INPUT RECORDS Start Marker

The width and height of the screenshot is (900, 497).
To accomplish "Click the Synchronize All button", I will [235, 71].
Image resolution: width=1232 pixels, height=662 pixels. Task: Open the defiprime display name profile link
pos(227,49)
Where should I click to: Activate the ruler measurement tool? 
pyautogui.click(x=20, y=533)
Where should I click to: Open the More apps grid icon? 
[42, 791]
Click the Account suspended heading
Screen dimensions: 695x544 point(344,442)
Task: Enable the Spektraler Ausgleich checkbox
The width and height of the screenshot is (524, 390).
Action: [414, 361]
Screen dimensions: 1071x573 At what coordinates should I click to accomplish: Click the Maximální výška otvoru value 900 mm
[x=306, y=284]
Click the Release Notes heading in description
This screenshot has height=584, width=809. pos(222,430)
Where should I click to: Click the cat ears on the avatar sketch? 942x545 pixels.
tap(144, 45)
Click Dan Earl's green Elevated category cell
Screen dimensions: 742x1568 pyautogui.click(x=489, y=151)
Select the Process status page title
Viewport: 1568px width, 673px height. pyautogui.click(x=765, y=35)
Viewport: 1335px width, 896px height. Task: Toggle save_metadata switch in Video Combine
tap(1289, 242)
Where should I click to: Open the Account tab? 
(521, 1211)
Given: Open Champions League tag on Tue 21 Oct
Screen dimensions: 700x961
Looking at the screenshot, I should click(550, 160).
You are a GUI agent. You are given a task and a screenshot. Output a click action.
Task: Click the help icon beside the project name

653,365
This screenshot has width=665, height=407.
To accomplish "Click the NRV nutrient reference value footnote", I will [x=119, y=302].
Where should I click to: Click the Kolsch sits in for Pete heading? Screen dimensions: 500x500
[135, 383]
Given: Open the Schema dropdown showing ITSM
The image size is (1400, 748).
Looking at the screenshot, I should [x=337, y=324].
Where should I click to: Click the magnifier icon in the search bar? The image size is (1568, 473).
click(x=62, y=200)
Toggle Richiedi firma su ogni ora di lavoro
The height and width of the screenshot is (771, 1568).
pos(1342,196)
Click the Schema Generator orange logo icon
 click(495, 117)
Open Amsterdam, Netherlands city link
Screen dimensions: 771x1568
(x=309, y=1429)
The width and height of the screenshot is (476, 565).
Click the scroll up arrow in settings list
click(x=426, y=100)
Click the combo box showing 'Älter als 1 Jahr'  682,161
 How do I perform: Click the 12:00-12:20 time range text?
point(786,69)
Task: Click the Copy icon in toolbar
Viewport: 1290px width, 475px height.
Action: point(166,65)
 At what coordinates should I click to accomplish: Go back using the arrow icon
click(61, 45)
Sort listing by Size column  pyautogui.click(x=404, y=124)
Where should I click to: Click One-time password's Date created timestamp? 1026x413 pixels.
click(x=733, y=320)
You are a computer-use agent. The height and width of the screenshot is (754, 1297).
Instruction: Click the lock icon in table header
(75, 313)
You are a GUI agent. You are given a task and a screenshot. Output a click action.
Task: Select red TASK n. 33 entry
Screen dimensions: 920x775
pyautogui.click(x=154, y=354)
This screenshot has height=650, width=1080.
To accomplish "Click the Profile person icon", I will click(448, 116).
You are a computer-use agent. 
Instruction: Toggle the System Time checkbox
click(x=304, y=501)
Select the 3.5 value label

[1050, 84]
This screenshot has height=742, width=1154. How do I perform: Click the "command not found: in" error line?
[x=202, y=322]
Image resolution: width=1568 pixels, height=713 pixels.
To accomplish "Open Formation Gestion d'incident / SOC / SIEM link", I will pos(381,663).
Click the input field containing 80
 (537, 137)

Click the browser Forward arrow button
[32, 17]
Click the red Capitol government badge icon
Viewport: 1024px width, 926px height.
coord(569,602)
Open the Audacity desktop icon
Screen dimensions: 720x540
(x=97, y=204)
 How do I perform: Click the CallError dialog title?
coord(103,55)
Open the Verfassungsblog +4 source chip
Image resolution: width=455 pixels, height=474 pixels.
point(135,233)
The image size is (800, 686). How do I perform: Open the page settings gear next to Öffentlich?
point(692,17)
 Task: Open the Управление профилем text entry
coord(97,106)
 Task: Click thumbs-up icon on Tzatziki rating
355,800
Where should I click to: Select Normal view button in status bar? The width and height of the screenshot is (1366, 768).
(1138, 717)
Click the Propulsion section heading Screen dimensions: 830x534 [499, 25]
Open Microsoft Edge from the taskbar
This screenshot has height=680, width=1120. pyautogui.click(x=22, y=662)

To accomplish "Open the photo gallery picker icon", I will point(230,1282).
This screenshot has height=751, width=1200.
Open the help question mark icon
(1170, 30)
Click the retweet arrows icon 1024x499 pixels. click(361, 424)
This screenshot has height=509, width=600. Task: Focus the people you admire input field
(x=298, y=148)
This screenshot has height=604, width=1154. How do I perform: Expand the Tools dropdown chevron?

INPUT RECORDS End Marker

Could you write out the full data verbatim?

REPLY:
The width and height of the screenshot is (900, 497).
To accomplish "Click the Synchronize All button", I will [235, 71].
Image resolution: width=1232 pixels, height=662 pixels. Task: Open the defiprime display name profile link
pos(227,49)
Where should I click to: Activate the ruler measurement tool? 
pyautogui.click(x=20, y=533)
Where should I click to: Open the More apps grid icon? 
[42, 791]
Click the Account suspended heading
Screen dimensions: 695x544 point(344,442)
Task: Enable the Spektraler Ausgleich checkbox
The width and height of the screenshot is (524, 390).
Action: [414, 361]
Screen dimensions: 1071x573 At what coordinates should I click to accomplish: Click the Maximální výška otvoru value 900 mm
[x=306, y=284]
Click the Release Notes heading in description
This screenshot has height=584, width=809. pos(222,430)
Where should I click to: Click the cat ears on the avatar sketch? 942x545 pixels.
tap(144, 45)
Click Dan Earl's green Elevated category cell
Screen dimensions: 742x1568 pyautogui.click(x=489, y=151)
Select the Process status page title
Viewport: 1568px width, 673px height. pyautogui.click(x=765, y=35)
Viewport: 1335px width, 896px height. Task: Toggle save_metadata switch in Video Combine
tap(1289, 242)
Where should I click to: Open the Account tab? 
(521, 1211)
Given: Open Champions League tag on Tue 21 Oct
Screen dimensions: 700x961
Looking at the screenshot, I should click(550, 160).
You are a GUI agent. You are given a task and a screenshot. Output a click action.
Task: Click the help icon beside the project name

653,365
This screenshot has width=665, height=407.
To accomplish "Click the NRV nutrient reference value footnote", I will [x=119, y=302].
Where should I click to: Click the Kolsch sits in for Pete heading? Screen dimensions: 500x500
[135, 383]
Given: Open the Schema dropdown showing ITSM
The image size is (1400, 748).
Looking at the screenshot, I should [x=337, y=324].
Where should I click to: Click the magnifier icon in the search bar? The image size is (1568, 473).
click(x=62, y=200)
Toggle Richiedi firma su ogni ora di lavoro
The height and width of the screenshot is (771, 1568).
pos(1342,196)
Click the Schema Generator orange logo icon
 click(495, 117)
Open Amsterdam, Netherlands city link
Screen dimensions: 771x1568
(x=309, y=1429)
The width and height of the screenshot is (476, 565).
Click the scroll up arrow in settings list
click(x=426, y=100)
Click the combo box showing 'Älter als 1 Jahr'  682,161
 How do I perform: Click the 12:00-12:20 time range text?
point(786,69)
Task: Click the Copy icon in toolbar
Viewport: 1290px width, 475px height.
Action: point(166,65)
 At what coordinates should I click to accomplish: Go back using the arrow icon
click(61, 45)
Sort listing by Size column  pyautogui.click(x=404, y=124)
Where should I click to: Click One-time password's Date created timestamp? 1026x413 pixels.
click(x=733, y=320)
You are a computer-use agent. The height and width of the screenshot is (754, 1297).
Instruction: Click the lock icon in table header
(75, 313)
You are a GUI agent. You are given a task and a screenshot. Output a click action.
Task: Select red TASK n. 33 entry
Screen dimensions: 920x775
pyautogui.click(x=154, y=354)
This screenshot has height=650, width=1080.
To accomplish "Click the Profile person icon", I will click(448, 116).
You are a computer-use agent. 
Instruction: Toggle the System Time checkbox
click(x=304, y=501)
Select the 3.5 value label

[1050, 84]
This screenshot has height=742, width=1154. How do I perform: Click the "command not found: in" error line?
[x=202, y=322]
Image resolution: width=1568 pixels, height=713 pixels.
To accomplish "Open Formation Gestion d'incident / SOC / SIEM link", I will pos(381,663).
Click the input field containing 80
 (537, 137)

Click the browser Forward arrow button
[32, 17]
Click the red Capitol government badge icon
Viewport: 1024px width, 926px height.
coord(569,602)
Open the Audacity desktop icon
Screen dimensions: 720x540
(x=97, y=204)
 How do I perform: Click the CallError dialog title?
coord(103,55)
Open the Verfassungsblog +4 source chip
Image resolution: width=455 pixels, height=474 pixels.
point(135,233)
The image size is (800, 686). How do I perform: Open the page settings gear next to Öffentlich?
point(692,17)
 Task: Open the Управление профилем text entry
coord(97,106)
 Task: Click thumbs-up icon on Tzatziki rating
355,800
Where should I click to: Select Normal view button in status bar? The width and height of the screenshot is (1366, 768).
(1138, 717)
Click the Propulsion section heading Screen dimensions: 830x534 [499, 25]
Open Microsoft Edge from the taskbar
This screenshot has height=680, width=1120. pyautogui.click(x=22, y=662)

To accomplish "Open the photo gallery picker icon", I will point(230,1282).
This screenshot has height=751, width=1200.
Open the help question mark icon
(1170, 30)
Click the retweet arrows icon 1024x499 pixels. click(361, 424)
This screenshot has height=509, width=600. Task: Focus the people you admire input field
(x=298, y=148)
This screenshot has height=604, width=1154. How do I perform: Expand the Tools dropdown chevron?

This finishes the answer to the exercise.